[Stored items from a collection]
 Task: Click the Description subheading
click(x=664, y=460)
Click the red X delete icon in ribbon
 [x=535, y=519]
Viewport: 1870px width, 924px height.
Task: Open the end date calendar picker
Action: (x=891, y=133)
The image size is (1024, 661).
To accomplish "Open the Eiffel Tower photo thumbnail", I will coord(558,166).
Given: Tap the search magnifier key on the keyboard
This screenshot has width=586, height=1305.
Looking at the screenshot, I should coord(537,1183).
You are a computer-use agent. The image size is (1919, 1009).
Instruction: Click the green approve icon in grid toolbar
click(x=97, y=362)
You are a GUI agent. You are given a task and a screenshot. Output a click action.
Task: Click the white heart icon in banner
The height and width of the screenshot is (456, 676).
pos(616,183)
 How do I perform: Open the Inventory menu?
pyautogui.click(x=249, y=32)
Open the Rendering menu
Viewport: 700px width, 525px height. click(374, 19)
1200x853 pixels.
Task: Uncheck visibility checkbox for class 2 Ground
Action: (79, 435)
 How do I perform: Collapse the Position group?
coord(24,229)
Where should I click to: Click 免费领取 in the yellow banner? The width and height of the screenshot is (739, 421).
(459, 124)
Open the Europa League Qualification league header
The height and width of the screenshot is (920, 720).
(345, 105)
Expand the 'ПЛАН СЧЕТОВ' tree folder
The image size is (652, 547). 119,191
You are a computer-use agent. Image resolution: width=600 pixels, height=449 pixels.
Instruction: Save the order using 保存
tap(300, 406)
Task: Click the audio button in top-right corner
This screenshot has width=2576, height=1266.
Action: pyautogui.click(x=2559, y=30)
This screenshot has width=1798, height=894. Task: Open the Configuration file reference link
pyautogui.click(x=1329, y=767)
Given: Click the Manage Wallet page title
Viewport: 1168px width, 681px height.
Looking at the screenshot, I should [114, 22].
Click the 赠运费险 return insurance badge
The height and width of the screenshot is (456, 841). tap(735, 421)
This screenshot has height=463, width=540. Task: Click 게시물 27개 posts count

→ **Work instruction**
Keeping each line exactly as it is, retype all of the data.

→ **Solution**
 Task: Click the Description subheading
click(x=664, y=460)
Click the red X delete icon in ribbon
 [x=535, y=519]
Viewport: 1870px width, 924px height.
Task: Open the end date calendar picker
Action: (x=891, y=133)
The image size is (1024, 661).
To accomplish "Open the Eiffel Tower photo thumbnail", I will coord(558,166).
Given: Tap the search magnifier key on the keyboard
This screenshot has width=586, height=1305.
Looking at the screenshot, I should coord(537,1183).
You are a computer-use agent. The image size is (1919, 1009).
Instruction: Click the green approve icon in grid toolbar
click(x=97, y=362)
You are a GUI agent. You are given a task and a screenshot. Output a click action.
Task: Click the white heart icon in banner
The height and width of the screenshot is (456, 676).
pos(616,183)
 How do I perform: Open the Inventory menu?
pyautogui.click(x=249, y=32)
Open the Rendering menu
Viewport: 700px width, 525px height. click(374, 19)
1200x853 pixels.
Task: Uncheck visibility checkbox for class 2 Ground
Action: (79, 435)
 How do I perform: Collapse the Position group?
coord(24,229)
Where should I click to: Click 免费领取 in the yellow banner? The width and height of the screenshot is (739, 421).
(459, 124)
Open the Europa League Qualification league header
The height and width of the screenshot is (920, 720).
(345, 105)
Expand the 'ПЛАН СЧЕТОВ' tree folder
The image size is (652, 547). 119,191
You are a computer-use agent. Image resolution: width=600 pixels, height=449 pixels.
Instruction: Save the order using 保存
tap(300, 406)
Task: Click the audio button in top-right corner
This screenshot has width=2576, height=1266.
Action: pyautogui.click(x=2559, y=30)
This screenshot has width=1798, height=894. Task: Open the Configuration file reference link
pyautogui.click(x=1329, y=767)
Given: Click the Manage Wallet page title
Viewport: 1168px width, 681px height.
Looking at the screenshot, I should [114, 22].
Click the 赠运费险 return insurance badge
The height and width of the screenshot is (456, 841). tap(735, 421)
This screenshot has height=463, width=540. Task: Click 게시물 27개 posts count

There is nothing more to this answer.